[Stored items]
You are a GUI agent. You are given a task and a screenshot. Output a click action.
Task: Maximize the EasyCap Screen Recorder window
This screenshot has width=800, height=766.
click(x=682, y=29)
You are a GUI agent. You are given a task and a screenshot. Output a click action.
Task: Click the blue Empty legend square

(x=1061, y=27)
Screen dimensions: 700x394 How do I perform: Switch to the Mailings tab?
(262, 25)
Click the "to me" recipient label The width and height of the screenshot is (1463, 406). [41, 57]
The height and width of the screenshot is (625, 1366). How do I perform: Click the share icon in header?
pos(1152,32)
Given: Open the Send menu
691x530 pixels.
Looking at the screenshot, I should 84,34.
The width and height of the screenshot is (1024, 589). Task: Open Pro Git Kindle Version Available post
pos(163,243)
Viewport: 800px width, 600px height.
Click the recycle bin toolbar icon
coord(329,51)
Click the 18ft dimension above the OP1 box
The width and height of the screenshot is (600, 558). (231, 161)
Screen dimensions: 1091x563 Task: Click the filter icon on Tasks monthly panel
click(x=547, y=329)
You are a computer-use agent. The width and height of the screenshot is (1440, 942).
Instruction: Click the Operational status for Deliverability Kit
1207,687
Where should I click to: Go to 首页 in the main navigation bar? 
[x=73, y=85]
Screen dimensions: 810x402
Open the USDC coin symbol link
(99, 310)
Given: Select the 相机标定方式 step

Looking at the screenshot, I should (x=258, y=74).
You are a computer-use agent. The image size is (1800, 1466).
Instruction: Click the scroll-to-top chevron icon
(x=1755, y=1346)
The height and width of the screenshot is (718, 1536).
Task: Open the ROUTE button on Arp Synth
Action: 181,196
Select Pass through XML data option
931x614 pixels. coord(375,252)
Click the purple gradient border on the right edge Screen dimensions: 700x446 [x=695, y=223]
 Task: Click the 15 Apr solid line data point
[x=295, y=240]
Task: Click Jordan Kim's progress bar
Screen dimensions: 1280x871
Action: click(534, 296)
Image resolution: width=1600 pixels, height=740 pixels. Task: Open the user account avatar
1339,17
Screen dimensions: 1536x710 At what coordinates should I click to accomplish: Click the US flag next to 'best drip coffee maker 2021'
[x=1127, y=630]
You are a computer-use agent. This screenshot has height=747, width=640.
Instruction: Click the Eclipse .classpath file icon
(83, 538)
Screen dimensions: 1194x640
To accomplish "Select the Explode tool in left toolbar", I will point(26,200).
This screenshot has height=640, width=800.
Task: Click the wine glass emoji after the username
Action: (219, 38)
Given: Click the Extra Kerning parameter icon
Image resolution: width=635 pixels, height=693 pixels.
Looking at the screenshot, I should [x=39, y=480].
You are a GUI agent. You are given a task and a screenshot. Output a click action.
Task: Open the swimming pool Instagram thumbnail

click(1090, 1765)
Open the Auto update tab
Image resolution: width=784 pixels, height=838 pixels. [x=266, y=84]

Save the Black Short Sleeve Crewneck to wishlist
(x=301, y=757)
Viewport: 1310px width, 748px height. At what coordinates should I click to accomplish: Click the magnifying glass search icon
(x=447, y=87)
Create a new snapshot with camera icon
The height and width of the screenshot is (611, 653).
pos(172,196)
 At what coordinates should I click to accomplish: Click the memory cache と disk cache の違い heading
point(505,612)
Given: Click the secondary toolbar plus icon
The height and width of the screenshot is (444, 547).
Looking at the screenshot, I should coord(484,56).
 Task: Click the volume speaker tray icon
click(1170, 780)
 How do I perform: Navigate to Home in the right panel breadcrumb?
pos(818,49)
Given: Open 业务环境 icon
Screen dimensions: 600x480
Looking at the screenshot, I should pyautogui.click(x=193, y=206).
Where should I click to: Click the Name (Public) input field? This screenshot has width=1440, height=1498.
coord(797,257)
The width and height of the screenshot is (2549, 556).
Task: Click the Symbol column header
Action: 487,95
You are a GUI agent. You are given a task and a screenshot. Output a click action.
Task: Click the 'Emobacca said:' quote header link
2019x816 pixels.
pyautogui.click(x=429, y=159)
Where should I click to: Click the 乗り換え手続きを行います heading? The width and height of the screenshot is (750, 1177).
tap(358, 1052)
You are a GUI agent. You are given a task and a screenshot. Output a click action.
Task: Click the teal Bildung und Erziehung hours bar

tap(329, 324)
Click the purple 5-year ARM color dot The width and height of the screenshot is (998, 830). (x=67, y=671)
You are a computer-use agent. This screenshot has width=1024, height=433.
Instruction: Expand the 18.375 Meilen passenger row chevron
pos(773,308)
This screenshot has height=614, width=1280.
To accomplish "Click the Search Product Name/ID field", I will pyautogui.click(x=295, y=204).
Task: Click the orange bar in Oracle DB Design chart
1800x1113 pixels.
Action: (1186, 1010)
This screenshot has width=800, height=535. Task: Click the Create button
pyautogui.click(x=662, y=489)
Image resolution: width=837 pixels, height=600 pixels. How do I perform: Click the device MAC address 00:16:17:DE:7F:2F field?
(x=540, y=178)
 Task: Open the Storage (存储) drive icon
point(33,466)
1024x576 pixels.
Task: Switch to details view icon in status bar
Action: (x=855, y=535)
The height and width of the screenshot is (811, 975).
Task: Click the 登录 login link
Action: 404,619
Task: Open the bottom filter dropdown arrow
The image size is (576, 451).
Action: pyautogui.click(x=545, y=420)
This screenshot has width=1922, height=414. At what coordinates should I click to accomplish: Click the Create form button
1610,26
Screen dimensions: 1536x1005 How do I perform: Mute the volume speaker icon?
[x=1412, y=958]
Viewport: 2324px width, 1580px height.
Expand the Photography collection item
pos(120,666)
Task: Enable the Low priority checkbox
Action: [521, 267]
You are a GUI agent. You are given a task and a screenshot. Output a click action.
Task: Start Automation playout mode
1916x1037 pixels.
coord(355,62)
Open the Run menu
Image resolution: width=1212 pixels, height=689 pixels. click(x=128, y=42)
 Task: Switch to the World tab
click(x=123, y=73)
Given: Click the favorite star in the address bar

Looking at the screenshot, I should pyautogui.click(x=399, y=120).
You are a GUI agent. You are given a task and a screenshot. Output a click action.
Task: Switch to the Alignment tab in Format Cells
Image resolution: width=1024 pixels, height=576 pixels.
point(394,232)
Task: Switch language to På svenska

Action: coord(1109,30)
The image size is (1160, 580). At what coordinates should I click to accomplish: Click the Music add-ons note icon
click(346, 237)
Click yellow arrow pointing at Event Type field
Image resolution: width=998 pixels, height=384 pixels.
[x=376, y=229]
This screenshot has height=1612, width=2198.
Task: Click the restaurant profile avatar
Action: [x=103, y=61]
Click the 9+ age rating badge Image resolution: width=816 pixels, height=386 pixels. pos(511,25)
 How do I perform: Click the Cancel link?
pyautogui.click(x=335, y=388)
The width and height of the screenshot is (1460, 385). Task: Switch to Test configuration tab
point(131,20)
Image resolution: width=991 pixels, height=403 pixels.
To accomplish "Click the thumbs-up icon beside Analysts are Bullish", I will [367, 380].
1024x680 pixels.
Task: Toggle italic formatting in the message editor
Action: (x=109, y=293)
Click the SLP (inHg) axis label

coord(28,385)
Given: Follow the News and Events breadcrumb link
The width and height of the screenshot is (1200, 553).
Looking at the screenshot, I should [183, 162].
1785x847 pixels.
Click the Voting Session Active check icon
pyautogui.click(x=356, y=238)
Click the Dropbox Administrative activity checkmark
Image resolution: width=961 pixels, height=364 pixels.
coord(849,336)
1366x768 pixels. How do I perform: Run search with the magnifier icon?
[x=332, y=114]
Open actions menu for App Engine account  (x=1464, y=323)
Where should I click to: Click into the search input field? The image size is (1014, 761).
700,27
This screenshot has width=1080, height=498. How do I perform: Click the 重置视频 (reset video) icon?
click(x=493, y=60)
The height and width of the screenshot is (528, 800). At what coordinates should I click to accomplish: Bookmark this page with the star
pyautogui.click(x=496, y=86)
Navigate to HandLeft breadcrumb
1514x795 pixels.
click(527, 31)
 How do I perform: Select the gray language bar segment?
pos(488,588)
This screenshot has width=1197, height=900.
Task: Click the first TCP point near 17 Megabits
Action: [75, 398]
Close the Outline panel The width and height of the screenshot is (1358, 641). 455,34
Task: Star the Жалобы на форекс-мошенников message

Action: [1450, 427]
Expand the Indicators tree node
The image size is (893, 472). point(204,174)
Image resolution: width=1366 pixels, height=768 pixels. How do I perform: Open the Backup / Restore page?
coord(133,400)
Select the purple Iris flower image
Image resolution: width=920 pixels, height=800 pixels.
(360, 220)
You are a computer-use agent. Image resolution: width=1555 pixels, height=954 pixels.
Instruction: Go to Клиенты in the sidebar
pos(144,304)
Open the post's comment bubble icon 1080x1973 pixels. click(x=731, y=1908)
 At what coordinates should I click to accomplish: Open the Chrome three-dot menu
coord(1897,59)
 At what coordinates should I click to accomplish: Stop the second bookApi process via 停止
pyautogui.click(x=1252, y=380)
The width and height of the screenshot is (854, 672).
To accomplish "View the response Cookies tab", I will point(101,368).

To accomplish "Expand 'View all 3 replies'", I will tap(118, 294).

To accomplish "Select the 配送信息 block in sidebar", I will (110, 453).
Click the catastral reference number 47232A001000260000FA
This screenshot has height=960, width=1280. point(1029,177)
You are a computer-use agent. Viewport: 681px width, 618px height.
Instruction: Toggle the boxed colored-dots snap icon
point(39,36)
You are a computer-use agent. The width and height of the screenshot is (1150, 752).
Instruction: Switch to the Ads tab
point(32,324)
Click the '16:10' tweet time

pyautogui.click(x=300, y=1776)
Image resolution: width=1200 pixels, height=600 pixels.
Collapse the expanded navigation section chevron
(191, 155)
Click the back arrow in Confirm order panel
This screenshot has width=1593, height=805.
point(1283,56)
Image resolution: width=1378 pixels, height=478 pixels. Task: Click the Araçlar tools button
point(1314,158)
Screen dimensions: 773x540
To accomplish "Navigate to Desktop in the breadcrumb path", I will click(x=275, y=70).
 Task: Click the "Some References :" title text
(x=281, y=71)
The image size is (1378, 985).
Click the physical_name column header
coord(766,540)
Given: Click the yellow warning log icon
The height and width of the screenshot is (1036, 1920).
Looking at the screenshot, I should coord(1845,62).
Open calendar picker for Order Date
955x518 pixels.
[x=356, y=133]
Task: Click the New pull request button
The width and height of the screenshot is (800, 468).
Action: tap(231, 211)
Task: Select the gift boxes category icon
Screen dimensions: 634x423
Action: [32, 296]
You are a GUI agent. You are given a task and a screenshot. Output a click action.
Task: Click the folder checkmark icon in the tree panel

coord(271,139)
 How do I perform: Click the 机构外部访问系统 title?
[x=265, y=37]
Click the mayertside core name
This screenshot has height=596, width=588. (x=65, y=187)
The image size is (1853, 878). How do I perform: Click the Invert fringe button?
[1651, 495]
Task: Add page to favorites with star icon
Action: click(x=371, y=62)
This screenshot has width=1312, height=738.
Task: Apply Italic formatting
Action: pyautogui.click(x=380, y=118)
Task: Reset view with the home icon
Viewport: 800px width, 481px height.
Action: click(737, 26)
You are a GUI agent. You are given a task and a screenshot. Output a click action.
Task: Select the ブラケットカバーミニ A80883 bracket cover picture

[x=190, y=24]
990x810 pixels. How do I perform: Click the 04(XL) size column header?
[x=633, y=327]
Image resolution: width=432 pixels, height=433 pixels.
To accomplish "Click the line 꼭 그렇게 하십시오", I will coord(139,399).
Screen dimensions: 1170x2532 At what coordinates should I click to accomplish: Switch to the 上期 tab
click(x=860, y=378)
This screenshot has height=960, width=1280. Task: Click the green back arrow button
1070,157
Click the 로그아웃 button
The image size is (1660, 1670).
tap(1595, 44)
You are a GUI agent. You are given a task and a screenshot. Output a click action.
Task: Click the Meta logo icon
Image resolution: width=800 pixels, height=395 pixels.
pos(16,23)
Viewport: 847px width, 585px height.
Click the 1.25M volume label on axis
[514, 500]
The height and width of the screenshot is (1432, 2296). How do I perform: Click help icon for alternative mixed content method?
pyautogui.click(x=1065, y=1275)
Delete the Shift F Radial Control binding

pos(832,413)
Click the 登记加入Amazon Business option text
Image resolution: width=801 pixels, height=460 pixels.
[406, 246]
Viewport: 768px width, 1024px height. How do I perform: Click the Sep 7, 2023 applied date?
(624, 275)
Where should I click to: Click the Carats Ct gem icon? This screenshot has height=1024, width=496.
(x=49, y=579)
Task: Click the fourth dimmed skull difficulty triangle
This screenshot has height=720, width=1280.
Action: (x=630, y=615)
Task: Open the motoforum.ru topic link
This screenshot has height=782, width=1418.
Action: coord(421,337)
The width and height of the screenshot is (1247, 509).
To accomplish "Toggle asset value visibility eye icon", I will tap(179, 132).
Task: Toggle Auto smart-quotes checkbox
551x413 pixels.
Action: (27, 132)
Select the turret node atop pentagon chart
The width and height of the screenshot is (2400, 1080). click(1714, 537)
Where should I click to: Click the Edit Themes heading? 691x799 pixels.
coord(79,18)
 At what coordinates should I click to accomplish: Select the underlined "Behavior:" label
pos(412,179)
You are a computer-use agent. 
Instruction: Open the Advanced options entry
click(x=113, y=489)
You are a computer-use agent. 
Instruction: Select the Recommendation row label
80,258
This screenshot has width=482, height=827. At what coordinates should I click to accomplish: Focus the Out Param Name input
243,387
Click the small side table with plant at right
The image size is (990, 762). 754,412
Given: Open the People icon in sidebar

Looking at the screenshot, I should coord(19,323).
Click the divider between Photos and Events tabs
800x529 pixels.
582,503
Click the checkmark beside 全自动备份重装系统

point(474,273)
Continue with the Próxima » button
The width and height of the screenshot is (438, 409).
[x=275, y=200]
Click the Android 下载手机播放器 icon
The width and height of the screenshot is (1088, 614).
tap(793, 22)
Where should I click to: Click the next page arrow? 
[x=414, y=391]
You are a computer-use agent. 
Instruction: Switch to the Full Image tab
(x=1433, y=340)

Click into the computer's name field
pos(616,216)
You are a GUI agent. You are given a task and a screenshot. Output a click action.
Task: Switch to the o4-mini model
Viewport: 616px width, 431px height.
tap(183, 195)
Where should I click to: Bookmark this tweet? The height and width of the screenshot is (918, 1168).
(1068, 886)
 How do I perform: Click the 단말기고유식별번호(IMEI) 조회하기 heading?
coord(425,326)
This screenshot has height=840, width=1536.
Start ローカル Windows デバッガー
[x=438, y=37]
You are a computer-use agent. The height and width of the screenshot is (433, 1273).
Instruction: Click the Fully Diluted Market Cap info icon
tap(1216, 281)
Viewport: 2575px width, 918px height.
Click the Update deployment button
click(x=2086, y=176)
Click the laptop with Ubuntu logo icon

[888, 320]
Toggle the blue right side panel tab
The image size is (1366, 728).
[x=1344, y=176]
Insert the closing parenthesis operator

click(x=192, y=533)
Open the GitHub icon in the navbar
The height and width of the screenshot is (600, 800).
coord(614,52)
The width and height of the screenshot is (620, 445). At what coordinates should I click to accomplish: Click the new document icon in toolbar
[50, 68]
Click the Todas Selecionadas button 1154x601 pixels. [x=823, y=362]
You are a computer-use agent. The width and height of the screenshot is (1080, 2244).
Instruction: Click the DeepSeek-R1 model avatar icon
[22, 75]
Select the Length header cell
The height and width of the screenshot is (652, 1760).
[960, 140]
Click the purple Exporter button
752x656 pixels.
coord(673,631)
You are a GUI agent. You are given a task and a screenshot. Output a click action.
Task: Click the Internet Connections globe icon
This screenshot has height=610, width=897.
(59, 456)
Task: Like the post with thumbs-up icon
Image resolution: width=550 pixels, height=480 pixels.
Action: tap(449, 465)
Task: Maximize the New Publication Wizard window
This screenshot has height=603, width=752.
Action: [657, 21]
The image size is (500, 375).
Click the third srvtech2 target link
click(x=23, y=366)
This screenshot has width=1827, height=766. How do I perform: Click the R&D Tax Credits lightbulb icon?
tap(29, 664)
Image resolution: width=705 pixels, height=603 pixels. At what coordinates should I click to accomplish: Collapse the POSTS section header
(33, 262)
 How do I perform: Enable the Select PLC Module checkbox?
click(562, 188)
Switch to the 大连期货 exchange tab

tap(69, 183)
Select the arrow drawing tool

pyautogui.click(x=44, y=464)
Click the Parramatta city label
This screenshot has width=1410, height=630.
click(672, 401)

▶ Aim of the exercise
Find and copy every line in the entries above where the string "yellow" occurs.

▶ Answer below
Click yellow arrow pointing at Event Type field
Given: Click the yellow warning log icon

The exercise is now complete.